Parecoxib likely results in little to no difference in renal colic pain at 30 minutes compared to ketoprofen (MD 0.03 cm, 95% CI −0.59 to 0.65; 1 study, 337 participants; moderate-certainty evidence).
Lornoxicam likely results in little to no difference in renal colic pain at 30 minutes compared to other NSAIDs (MD −0.22 cm, 95% CI −0.69 to 0.24; I² = 12%; 2 studies, 170 participants; moderate-certainty evidence).
Ketorolac may result in little to no difference in renal colic pain at 60 minutes (MD 0.23 cm, 95% CI −1.16 to 1.62, 1 study, 57 participants; low-certainty evidence) and need for rescue medication within 120 minutes (RR 1.76, 95% CI 0.73 to 4.24; I² = 0%; 2 studies, 114 participants; low-certainty evidence) compared to diclofenac.
Intravenous (IV) ketorolac may result in little to no difference in renal colic pain at 30 minutes compared to IV ibuprofen (MD 1.36 cm, 95% CI 0.85 to 1.87; I² = 84%; 2 studies, 361 participants; low-certainty evidence). IV ketorolac may result in less chance of significant pain relief within 30 minutes compared to IV ibuprofen (RR 0.17, 95 CI 0.04 to 0.73; 1 study, 240 participants; low-certainty evidence).
Ketoprofen likely results in little to no difference in renal colic pain at 30 minutes compared to diclofenac (MD −0.43 cm, 95% CI −1.18 to 0.32; 1 study, 80 participants; moderate-certainty evidence). The evidence is very uncertain about the effect of ketoprofen on significant pain relief within 40 minutes compared to diclofenac (RR 1.38, 95% CI 1.08 to 1.78; 1 study, 80 participants; very low-certainty evidence).

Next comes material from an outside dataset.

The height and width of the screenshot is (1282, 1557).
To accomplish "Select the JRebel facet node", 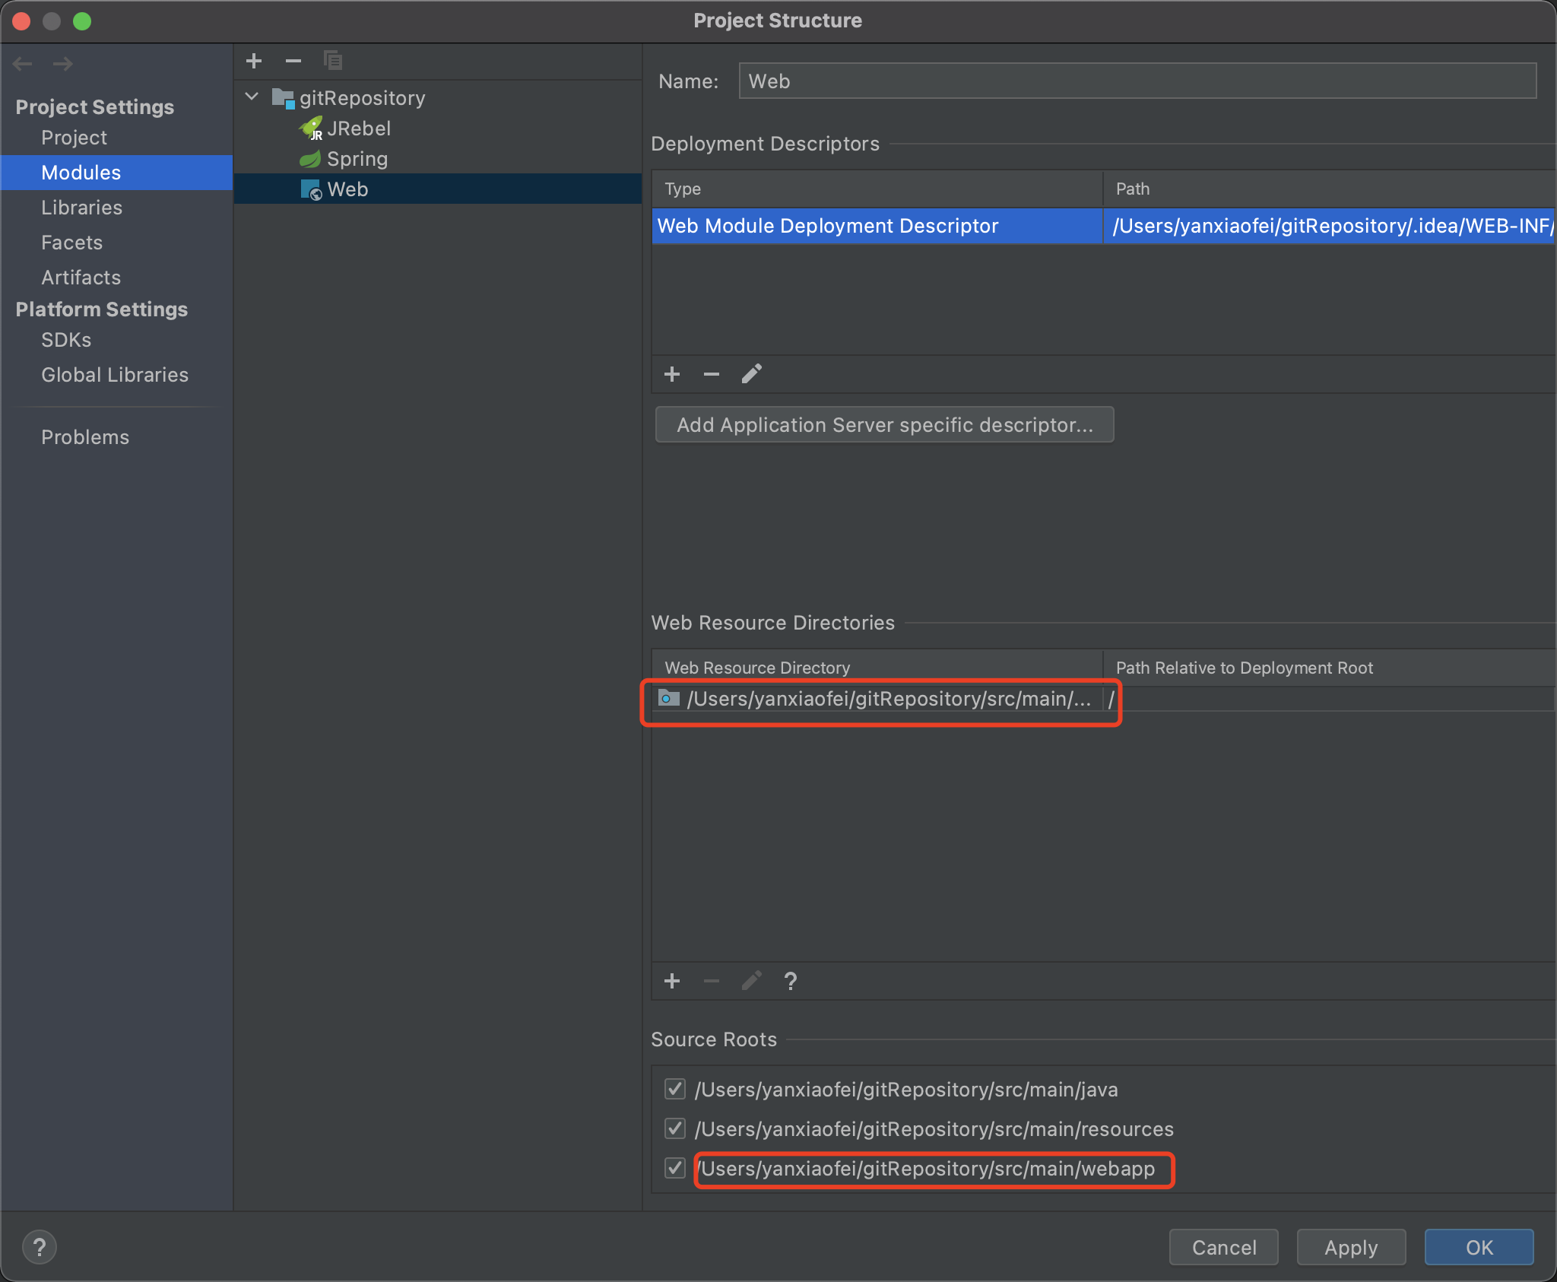I will (x=358, y=129).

Indomethacin likely results in little to no difference in renal colic pain at 30 minutes compared to diclofenac (MD 0.20 cm, 95% CI −0.90 to 1.30; 1 study, 83 participants; moderate-certainty evidence).
Pirprofen may result in a large reduction in the need for rescue medication within 30 minutes compared to indomethacin (RR 0.58, 95% CI 0.41 to 0.82; 1 study, 205 participants; low-certainty evidence).
Intravenous NSAIDs likely result in little to no difference in renal colic pain at 30 minutes compared to intramuscular NSAIDs (MD −0.34 cm, 95% CI −1.19 to 0.51; I2 = 42%; 2 studies, 134 participants; moderate-certainty evidence).
Intravenous NSAIDs may reduce the need for rescue medication within 30 minutes compared to rectal NSAIDs (RR 0.35, 95% CI 0.14 to 0.88; 1 study, 116 participants; low-certainty evidence).
The evidence is uncertain regarding the potential harms of NSAIDs.
Risk of bias
We judged the risk of bias in the studies to be moderate to high. This was due to a high proportion of unknown risk judgments for concealment bias and a high risk of selective reporting bias.